Directions: Edit the records below so that every instance of "At what coordinates should I click to accomplish" becomes "Which point should I click to accomplish", keeping every other part of each line unchanged.

Rows from a dataset
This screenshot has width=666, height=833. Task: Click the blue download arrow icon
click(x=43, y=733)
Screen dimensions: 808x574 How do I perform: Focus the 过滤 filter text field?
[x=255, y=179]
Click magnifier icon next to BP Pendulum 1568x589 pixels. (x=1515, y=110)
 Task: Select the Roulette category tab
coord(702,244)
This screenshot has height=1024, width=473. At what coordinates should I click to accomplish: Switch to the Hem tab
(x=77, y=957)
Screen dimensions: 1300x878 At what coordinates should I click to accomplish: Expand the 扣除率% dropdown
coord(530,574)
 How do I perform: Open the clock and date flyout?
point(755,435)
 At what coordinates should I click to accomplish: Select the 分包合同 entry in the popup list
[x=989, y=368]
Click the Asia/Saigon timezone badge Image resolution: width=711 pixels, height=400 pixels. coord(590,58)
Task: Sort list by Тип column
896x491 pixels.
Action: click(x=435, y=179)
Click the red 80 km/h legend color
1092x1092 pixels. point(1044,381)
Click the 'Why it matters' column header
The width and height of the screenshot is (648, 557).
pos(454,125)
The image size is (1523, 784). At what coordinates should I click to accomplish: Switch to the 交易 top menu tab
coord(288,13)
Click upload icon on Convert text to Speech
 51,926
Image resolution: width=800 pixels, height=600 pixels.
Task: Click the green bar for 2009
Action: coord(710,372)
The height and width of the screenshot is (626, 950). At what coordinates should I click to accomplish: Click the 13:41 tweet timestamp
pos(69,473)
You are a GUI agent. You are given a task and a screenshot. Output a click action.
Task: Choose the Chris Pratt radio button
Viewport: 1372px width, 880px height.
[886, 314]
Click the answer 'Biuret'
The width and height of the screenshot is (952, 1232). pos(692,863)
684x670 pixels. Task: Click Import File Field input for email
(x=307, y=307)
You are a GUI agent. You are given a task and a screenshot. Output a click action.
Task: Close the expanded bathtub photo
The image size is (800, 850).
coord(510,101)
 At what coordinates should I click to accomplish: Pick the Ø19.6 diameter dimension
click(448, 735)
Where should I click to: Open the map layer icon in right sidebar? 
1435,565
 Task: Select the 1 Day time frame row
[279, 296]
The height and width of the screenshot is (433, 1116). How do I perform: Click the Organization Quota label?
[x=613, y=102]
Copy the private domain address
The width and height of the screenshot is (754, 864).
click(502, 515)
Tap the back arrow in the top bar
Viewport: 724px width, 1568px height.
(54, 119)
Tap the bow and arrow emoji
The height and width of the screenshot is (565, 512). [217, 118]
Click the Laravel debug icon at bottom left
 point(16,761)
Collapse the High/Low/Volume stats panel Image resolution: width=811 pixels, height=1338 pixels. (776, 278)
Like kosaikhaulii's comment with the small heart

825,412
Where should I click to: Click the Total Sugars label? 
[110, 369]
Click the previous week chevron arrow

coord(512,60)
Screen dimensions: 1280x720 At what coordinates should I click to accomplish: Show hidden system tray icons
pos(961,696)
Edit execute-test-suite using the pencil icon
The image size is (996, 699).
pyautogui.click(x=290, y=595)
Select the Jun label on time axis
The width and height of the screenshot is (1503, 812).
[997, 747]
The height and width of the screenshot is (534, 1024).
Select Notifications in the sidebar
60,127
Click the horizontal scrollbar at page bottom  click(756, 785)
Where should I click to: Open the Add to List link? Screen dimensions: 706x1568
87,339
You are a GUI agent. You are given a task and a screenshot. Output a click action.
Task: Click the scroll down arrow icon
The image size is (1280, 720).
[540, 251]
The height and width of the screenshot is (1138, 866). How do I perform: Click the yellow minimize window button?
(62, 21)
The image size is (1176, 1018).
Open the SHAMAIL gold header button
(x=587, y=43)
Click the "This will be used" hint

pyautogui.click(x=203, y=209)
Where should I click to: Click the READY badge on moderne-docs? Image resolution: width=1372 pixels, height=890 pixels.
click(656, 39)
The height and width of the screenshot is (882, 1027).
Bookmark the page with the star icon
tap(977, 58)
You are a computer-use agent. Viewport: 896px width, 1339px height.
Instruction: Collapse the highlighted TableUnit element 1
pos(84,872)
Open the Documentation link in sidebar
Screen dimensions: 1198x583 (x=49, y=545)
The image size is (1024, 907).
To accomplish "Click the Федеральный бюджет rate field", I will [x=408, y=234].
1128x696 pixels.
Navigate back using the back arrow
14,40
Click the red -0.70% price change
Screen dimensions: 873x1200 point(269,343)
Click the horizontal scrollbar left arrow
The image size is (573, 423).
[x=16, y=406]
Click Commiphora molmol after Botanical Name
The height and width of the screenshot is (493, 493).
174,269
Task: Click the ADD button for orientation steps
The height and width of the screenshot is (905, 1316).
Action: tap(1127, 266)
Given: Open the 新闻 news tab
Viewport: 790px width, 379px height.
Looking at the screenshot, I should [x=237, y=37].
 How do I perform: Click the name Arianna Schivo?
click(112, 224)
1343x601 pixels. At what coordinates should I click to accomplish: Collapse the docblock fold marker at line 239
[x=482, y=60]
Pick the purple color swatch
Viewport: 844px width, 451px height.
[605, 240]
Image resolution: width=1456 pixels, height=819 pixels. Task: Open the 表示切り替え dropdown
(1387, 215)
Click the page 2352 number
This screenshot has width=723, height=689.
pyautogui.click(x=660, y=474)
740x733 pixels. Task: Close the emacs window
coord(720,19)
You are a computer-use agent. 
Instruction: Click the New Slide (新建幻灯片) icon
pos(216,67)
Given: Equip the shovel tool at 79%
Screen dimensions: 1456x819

Task result:
This screenshot has width=666, height=833. Task: Click the blue download arrow icon
click(x=43, y=733)
Screen dimensions: 808x574 How do I perform: Focus the 过滤 filter text field?
[x=255, y=179]
Click magnifier icon next to BP Pendulum 1568x589 pixels. (x=1515, y=110)
 Task: Select the Roulette category tab
coord(702,244)
This screenshot has height=1024, width=473. Which point should I click to accomplish: Switch to the Hem tab
(x=77, y=957)
Screen dimensions: 1300x878 Which point should I click to accomplish: Expand the 扣除率% dropdown
coord(530,574)
 How do I perform: Open the clock and date flyout?
point(755,435)
 Which point should I click to accomplish: Select the 分包合同 entry in the popup list
[x=989, y=368]
Click the Asia/Saigon timezone badge Image resolution: width=711 pixels, height=400 pixels. coord(590,58)
Task: Sort list by Тип column
896x491 pixels.
Action: click(x=435, y=179)
Click the red 80 km/h legend color
1092x1092 pixels. point(1044,381)
Click the 'Why it matters' column header
The width and height of the screenshot is (648, 557).
pos(454,125)
The image size is (1523, 784). Which point should I click to accomplish: Switch to the 交易 top menu tab
coord(288,13)
Click upload icon on Convert text to Speech
 51,926
Image resolution: width=800 pixels, height=600 pixels.
Task: Click the green bar for 2009
Action: coord(710,372)
The height and width of the screenshot is (626, 950). Which point should I click to accomplish: Click the 13:41 tweet timestamp
pos(69,473)
You are a GUI agent. You are given a task and a screenshot. Output a click action.
Task: Choose the Chris Pratt radio button
Viewport: 1372px width, 880px height.
[886, 314]
Click the answer 'Biuret'
The width and height of the screenshot is (952, 1232). pos(692,863)
684x670 pixels. Task: Click Import File Field input for email
(x=307, y=307)
You are a GUI agent. You are given a task and a screenshot. Output a click action.
Task: Close the expanded bathtub photo
The image size is (800, 850).
coord(510,101)
 Which point should I click to accomplish: Pick the Ø19.6 diameter dimension
click(448, 735)
Where should I click to: Open the map layer icon in right sidebar? 
1435,565
 Task: Select the 1 Day time frame row
[279, 296]
The height and width of the screenshot is (433, 1116). How do I perform: Click the Organization Quota label?
[x=613, y=102]
Copy the private domain address
The width and height of the screenshot is (754, 864).
click(502, 515)
Tap the back arrow in the top bar
Viewport: 724px width, 1568px height.
(54, 119)
Tap the bow and arrow emoji
The height and width of the screenshot is (565, 512). [217, 118]
Click the Laravel debug icon at bottom left
 point(16,761)
Collapse the High/Low/Volume stats panel Image resolution: width=811 pixels, height=1338 pixels. (776, 278)
Like kosaikhaulii's comment with the small heart

825,412
Where should I click to: Click the Total Sugars label? 
[110, 369]
Click the previous week chevron arrow

coord(512,60)
Screen dimensions: 1280x720 Which point should I click to accomplish: Show hidden system tray icons
pos(961,696)
Edit execute-test-suite using the pencil icon
The image size is (996, 699).
pyautogui.click(x=290, y=595)
Select the Jun label on time axis
The width and height of the screenshot is (1503, 812).
[997, 747]
The height and width of the screenshot is (534, 1024).
Select Notifications in the sidebar
60,127
Click the horizontal scrollbar at page bottom  click(756, 785)
Where should I click to: Open the Add to List link? Screen dimensions: 706x1568
87,339
You are a GUI agent. You are given a task and a screenshot. Output a click action.
Task: Click the scroll down arrow icon
The image size is (1280, 720).
[540, 251]
The height and width of the screenshot is (1138, 866). How do I perform: Click the yellow minimize window button?
(62, 21)
The image size is (1176, 1018).
Open the SHAMAIL gold header button
(x=587, y=43)
Click the "This will be used" hint

pyautogui.click(x=203, y=209)
Where should I click to: Click the READY badge on moderne-docs? Image resolution: width=1372 pixels, height=890 pixels.
click(656, 39)
The height and width of the screenshot is (882, 1027).
Bookmark the page with the star icon
tap(977, 58)
You are a computer-use agent. Viewport: 896px width, 1339px height.
Instruction: Collapse the highlighted TableUnit element 1
pos(84,872)
Open the Documentation link in sidebar
Screen dimensions: 1198x583 (x=49, y=545)
The image size is (1024, 907).
To accomplish "Click the Федеральный бюджет rate field", I will [x=408, y=234].
1128x696 pixels.
Navigate back using the back arrow
14,40
Click the red -0.70% price change
Screen dimensions: 873x1200 point(269,343)
Click the horizontal scrollbar left arrow
The image size is (573, 423).
[x=16, y=406]
Click Commiphora molmol after Botanical Name
The height and width of the screenshot is (493, 493).
174,269
Task: Click the ADD button for orientation steps
The height and width of the screenshot is (905, 1316).
Action: tap(1127, 266)
Given: Open the 新闻 news tab
Viewport: 790px width, 379px height.
Looking at the screenshot, I should [x=237, y=37].
 How do I perform: Click the name Arianna Schivo?
click(112, 224)
1343x601 pixels. Which point should I click to accomplish: Collapse the docblock fold marker at line 239
[x=482, y=60]
Pick the purple color swatch
Viewport: 844px width, 451px height.
[605, 240]
Image resolution: width=1456 pixels, height=819 pixels. Task: Open the 表示切り替え dropdown
(1387, 215)
Click the page 2352 number
This screenshot has width=723, height=689.
pyautogui.click(x=660, y=474)
740x733 pixels. Task: Close the emacs window
coord(720,19)
You are a computer-use agent. 
Instruction: Click the New Slide (新建幻灯片) icon
pos(216,67)
Given: Equip the shovel tool at 79%
Screen dimensions: 1456x819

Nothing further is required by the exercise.